Benchmark (type) Mode Cnt Score Error Units
AppendBenchmark.testMedium NONE thrpt 4 1595668.598 ± 850581.241 ops/s
AppendBenchmark.testMedium SNAPPY thrpt 4 919539.081 ± 205638.008 ops/s
AppendBenchmark.testSmall NONE thrpt 4 9800098.075 ± 707288.665 ops/s
AppendBenchmark.testSmall SNAPPY thrpt 4 20227222.636 ± 7567353.506 ops/s
This is mostly disk bound, CPU is not fully utilized.
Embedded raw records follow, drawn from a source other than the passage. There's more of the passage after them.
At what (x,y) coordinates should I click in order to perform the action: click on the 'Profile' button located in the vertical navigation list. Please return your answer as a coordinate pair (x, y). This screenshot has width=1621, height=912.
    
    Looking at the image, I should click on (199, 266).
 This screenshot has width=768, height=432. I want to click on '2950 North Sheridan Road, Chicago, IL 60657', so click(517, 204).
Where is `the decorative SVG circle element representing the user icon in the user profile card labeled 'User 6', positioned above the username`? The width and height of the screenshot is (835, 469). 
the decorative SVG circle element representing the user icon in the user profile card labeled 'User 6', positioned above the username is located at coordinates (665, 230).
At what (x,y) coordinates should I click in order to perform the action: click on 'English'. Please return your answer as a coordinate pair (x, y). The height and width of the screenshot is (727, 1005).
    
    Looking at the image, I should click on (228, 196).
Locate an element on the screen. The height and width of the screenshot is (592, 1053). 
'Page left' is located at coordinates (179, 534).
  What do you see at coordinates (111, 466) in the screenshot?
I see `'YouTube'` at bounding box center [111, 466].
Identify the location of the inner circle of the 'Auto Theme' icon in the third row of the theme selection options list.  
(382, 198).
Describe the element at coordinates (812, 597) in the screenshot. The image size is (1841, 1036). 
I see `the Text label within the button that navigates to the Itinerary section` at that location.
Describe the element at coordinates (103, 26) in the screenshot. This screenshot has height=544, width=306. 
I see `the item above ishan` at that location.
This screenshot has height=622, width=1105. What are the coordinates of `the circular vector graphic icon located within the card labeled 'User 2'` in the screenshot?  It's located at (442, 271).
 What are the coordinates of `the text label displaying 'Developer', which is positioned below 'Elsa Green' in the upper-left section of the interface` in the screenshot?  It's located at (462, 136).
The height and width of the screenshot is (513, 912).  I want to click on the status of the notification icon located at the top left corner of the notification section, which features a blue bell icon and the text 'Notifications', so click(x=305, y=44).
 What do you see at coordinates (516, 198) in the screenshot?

So even though Snappy uses more CPU, it's still faster because there's less data to write to disk, especially when the keys and values are small. (The score is number of appends, not amount of data, so this may be slightly misleading)
Benchmark (constructionMethod) (numElements) Mode Cnt Score Error Units
WriteHashBenchmark.test IN_MEMORY 1000 ss 4 0.003 ± 0.001 s/op
WriteHashBenchmark.test IN_MEMORY 10000 ss 4 0.009 ± 0.016 s/op
WriteHashBenchmark.test IN_MEMORY 100000 ss 4 0.035 ± 0.088 s/op
WriteHashBenchmark.test IN_MEMORY 1000000 ss 4 0.273 ± 0.120 s/op
WriteHashBenchmark.test IN_MEMORY 10000000 ss 4 4.862 ± 0.970 s/op
WriteHashBenchmark.test SORTING 1000 ss 4 0.005 ± 0.033 s/op
WriteHashBenchmark.test SORTING 10000 ss 4 0.014 ± 0.008 s/op
WriteHashBenchmark.test SORTING 100000 ss 4 0.070 ± 0.111 s/op
WriteHashBenchmark.test SORTING 1000000 ss 4 0.835 ± 0.310 s/op
WriteHashBenchmark.test SORTING 10000000 ss 4 13.919 ± 1.908 s/op
Writing using the in-memory method is faster, but only works if you can keep the full hash file in memory while building it. Sorting is about 3x slower, but is more reliably for very large data sets.